**What the task asks**
Copy the listing word for word, from its first line through the line that contains "y-tick-label: 1.4 is", including that line.

Stored entries:
○ ○ ○ ○

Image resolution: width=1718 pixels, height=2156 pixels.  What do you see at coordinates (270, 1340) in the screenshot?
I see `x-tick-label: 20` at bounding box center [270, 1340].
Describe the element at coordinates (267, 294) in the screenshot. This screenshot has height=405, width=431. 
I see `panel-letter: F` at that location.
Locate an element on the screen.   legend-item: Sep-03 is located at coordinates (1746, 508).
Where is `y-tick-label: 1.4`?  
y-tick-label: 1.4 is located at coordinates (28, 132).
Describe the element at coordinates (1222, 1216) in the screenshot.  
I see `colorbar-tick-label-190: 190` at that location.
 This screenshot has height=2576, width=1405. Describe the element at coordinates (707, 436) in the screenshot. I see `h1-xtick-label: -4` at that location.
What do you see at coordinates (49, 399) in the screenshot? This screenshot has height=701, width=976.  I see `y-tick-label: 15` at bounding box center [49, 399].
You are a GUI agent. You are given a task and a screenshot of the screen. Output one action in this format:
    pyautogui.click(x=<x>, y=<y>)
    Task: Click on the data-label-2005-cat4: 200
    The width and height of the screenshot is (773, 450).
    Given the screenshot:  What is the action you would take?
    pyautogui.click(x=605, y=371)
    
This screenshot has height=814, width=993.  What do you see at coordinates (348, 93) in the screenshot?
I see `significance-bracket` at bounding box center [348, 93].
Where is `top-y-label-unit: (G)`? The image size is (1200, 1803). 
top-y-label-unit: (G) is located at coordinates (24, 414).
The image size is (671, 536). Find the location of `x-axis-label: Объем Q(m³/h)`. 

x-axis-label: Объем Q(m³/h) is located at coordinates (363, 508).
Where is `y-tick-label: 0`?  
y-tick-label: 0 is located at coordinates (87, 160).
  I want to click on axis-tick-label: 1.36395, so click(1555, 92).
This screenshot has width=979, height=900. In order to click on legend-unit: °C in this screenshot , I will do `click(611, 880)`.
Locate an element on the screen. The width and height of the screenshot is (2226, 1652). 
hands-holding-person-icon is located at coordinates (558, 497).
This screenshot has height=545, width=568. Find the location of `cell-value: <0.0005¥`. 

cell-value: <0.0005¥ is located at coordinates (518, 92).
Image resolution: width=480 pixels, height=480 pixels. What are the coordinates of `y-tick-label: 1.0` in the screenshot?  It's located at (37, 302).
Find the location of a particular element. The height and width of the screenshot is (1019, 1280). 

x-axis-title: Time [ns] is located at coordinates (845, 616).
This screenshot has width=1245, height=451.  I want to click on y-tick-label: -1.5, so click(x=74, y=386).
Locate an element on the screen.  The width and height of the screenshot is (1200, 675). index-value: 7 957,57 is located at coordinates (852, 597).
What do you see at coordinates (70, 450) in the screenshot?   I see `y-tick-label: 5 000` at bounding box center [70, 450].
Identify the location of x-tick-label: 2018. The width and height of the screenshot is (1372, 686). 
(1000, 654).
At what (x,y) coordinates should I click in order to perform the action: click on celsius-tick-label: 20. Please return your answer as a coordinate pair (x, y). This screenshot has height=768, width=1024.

○ ○ ○ ○

**Solution to this problem**
Image resolution: width=1718 pixels, height=2156 pixels.  What do you see at coordinates (270, 1340) in the screenshot?
I see `x-tick-label: 20` at bounding box center [270, 1340].
Describe the element at coordinates (267, 294) in the screenshot. This screenshot has height=405, width=431. 
I see `panel-letter: F` at that location.
Locate an element on the screen.   legend-item: Sep-03 is located at coordinates (1746, 508).
Where is `y-tick-label: 1.4`?  
y-tick-label: 1.4 is located at coordinates (28, 132).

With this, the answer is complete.